#### Rows for locating described items:
• • • •
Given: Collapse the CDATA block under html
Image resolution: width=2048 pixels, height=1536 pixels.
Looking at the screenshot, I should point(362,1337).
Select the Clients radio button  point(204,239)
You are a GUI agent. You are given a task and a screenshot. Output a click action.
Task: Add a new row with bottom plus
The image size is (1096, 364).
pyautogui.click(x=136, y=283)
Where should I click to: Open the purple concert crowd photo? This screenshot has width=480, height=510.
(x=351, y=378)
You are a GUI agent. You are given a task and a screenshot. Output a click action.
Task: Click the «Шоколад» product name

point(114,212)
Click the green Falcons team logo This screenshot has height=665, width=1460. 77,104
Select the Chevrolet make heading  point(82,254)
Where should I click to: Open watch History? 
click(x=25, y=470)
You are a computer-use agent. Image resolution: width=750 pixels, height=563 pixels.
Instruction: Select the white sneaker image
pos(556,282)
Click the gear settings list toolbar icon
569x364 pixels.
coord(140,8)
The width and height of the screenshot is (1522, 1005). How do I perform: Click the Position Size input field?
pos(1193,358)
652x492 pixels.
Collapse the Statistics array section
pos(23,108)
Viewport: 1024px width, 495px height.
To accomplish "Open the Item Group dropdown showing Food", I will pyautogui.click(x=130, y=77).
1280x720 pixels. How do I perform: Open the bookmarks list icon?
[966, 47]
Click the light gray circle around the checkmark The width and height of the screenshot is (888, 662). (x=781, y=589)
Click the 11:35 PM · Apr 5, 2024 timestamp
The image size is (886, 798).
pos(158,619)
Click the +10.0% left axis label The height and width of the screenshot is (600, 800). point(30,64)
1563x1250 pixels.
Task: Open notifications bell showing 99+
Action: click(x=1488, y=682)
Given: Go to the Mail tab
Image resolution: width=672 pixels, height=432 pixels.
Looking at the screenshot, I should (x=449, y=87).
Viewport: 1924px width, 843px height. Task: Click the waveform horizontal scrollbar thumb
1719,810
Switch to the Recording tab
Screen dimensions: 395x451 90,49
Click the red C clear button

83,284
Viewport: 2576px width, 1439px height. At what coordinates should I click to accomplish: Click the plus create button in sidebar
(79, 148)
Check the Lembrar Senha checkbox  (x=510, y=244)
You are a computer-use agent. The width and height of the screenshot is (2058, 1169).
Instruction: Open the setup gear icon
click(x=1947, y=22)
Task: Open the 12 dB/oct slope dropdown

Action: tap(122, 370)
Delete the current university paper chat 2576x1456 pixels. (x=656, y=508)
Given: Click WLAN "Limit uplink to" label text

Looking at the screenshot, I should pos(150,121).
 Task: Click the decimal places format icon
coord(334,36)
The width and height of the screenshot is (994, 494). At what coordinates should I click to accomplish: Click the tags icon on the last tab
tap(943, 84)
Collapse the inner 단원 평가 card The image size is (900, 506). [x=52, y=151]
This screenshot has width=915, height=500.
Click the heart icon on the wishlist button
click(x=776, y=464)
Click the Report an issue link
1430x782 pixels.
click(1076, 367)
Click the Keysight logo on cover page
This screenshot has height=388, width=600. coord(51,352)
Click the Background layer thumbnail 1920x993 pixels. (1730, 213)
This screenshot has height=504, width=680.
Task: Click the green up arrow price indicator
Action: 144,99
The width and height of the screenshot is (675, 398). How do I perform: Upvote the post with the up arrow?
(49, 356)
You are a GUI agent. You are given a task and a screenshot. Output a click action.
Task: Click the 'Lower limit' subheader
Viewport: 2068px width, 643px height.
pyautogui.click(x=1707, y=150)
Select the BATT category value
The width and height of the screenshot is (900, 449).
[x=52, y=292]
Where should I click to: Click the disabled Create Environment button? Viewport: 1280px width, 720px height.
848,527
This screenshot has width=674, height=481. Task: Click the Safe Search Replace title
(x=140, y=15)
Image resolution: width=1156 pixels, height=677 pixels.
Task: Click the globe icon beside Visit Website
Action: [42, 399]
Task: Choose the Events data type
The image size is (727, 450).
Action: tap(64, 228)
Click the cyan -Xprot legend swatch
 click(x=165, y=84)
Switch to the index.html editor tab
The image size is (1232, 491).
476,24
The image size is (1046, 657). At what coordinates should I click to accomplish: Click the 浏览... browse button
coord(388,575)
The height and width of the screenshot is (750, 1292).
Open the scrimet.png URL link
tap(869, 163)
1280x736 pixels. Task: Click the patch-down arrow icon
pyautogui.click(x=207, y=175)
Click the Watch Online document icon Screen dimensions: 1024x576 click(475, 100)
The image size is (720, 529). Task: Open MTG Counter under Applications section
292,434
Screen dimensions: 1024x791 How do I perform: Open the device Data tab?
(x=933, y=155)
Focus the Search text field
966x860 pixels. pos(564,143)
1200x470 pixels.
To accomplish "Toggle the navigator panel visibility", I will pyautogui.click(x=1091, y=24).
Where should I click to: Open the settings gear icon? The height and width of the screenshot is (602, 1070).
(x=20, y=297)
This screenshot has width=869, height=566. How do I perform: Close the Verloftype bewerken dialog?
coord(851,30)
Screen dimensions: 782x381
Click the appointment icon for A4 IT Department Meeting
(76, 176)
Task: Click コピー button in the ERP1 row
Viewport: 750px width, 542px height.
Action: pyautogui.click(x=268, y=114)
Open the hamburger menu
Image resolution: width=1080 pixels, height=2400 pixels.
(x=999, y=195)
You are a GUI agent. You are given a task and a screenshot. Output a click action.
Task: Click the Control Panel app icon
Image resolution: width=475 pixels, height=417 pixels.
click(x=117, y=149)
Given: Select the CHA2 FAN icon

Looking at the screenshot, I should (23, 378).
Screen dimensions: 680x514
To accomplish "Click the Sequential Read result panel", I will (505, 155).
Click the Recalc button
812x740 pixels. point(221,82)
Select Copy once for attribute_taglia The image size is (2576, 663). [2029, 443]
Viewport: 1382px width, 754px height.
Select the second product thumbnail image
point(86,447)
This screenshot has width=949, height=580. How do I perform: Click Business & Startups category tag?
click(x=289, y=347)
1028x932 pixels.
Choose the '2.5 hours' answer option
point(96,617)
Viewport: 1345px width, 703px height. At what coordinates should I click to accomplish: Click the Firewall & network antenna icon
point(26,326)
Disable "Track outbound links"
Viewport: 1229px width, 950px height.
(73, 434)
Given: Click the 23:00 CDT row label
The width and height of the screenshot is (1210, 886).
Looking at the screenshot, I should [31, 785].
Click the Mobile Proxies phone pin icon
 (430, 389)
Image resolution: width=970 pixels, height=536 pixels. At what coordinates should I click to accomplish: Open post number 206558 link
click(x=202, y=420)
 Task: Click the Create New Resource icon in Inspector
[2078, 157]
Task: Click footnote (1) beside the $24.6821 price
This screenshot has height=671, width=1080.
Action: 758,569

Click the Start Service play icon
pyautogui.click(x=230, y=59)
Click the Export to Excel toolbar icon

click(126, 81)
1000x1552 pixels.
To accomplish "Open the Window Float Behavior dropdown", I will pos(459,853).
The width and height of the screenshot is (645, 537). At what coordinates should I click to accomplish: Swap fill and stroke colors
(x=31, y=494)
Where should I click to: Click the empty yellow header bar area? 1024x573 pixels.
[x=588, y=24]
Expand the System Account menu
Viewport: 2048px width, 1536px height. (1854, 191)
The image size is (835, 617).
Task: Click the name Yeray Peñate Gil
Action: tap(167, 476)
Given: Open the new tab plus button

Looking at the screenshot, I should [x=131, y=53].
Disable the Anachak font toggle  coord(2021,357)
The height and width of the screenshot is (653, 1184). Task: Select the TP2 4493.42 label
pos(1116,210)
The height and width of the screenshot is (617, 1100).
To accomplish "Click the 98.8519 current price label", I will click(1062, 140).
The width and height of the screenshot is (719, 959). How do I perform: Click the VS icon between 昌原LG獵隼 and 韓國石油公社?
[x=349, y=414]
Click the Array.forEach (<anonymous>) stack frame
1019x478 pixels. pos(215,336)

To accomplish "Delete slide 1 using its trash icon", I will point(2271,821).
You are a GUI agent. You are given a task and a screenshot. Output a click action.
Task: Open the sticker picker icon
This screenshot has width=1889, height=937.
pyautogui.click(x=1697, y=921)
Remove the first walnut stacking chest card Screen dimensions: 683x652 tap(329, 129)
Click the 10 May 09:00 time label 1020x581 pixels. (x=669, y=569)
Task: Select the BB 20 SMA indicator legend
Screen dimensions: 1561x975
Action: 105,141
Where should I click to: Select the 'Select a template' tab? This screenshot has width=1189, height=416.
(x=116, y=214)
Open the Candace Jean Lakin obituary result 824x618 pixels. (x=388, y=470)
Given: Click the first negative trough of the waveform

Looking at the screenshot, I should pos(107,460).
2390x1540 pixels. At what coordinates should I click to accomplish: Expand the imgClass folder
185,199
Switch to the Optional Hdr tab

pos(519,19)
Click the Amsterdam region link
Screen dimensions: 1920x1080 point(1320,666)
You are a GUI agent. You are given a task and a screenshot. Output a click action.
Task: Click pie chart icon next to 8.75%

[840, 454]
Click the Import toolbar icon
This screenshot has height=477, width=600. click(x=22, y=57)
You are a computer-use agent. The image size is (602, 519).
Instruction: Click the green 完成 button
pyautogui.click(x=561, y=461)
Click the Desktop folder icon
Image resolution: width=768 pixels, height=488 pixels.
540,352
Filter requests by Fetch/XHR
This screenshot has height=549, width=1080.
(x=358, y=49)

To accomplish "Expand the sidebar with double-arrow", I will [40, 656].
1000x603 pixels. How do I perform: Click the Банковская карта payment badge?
• • • •
#### WORK TO COMPLETE:
Rewrite the rows from the line with "The height and width of the screenshot is (653, 1184)." to the line with "I will point(2271,821).", replacing "stack frame" with "call frame" and leaving everything else unchanged.

#### SOLUTION BELOW:
The height and width of the screenshot is (653, 1184). Task: Select the TP2 4493.42 label
pos(1116,210)
The height and width of the screenshot is (617, 1100).
To accomplish "Click the 98.8519 current price label", I will click(1062, 140).
The width and height of the screenshot is (719, 959). How do I perform: Click the VS icon between 昌原LG獵隼 and 韓國石油公社?
[x=349, y=414]
Click the Array.forEach (<anonymous>) call frame
1019x478 pixels. pos(215,336)

To accomplish "Delete slide 1 using its trash icon", I will point(2271,821).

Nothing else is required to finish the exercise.